-- Exercise data follows --

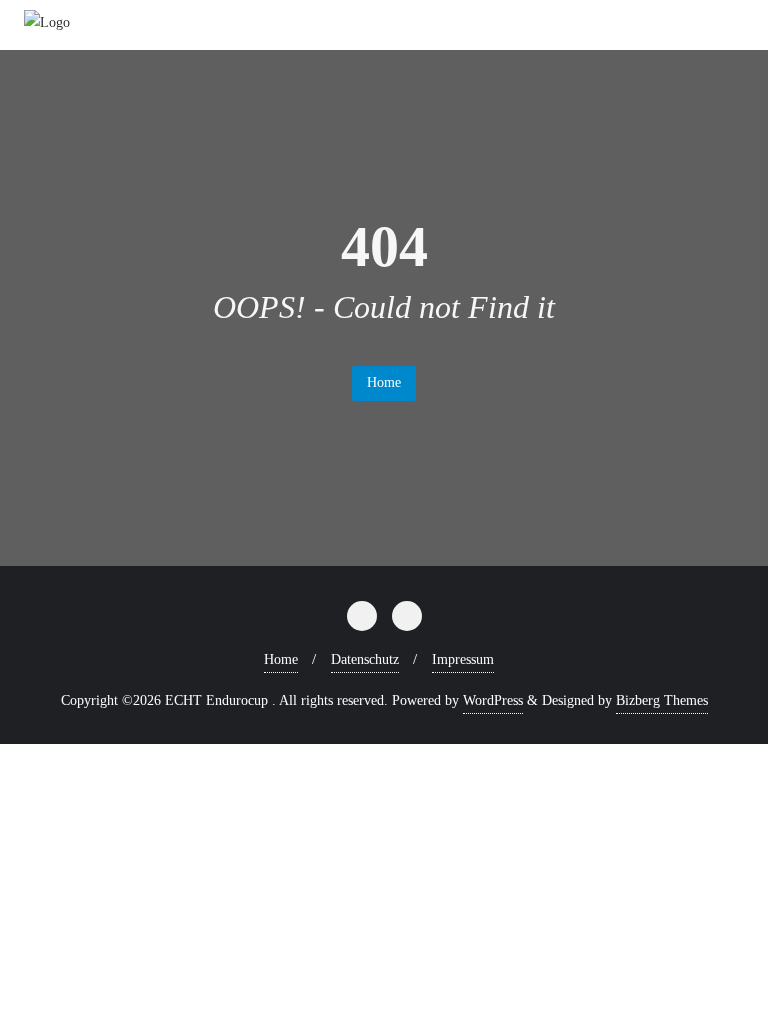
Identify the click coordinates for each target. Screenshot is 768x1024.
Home (384, 382)
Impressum (463, 659)
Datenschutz (365, 659)
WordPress (493, 700)
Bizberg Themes (662, 700)
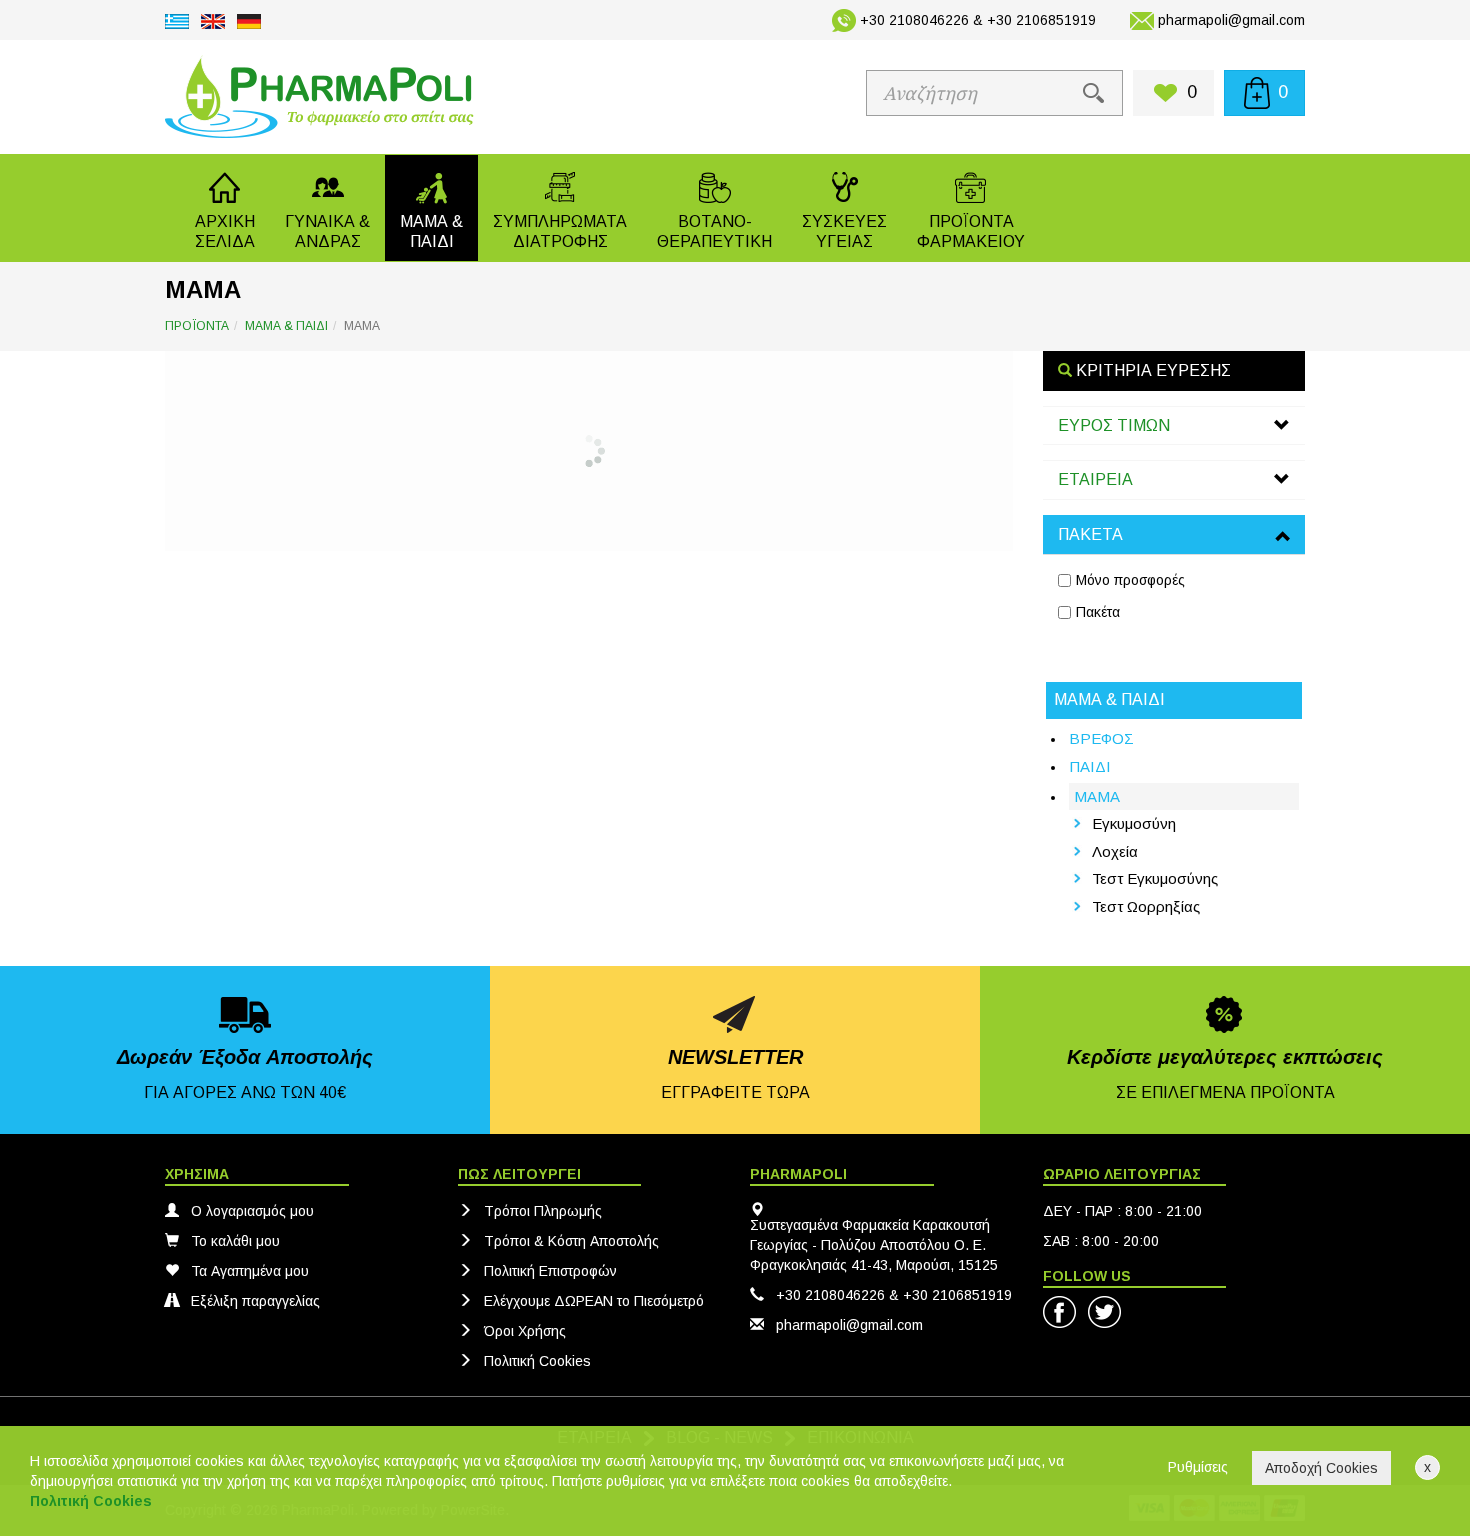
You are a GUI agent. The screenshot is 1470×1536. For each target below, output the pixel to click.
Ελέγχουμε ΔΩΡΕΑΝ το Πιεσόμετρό (594, 1301)
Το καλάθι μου (235, 1241)
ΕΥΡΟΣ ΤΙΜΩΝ (1114, 425)
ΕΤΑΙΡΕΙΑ (1095, 479)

-- Exercise data concluded --

• **The task**
Return every line from the entries above that includes the word "each".

• **Reply to the task**
Identify the click coordinates for each target. Screenshot is 768x1024.
You are a GUI agent. The screenshot is 1470×1536. For each target below, output the pixel to click.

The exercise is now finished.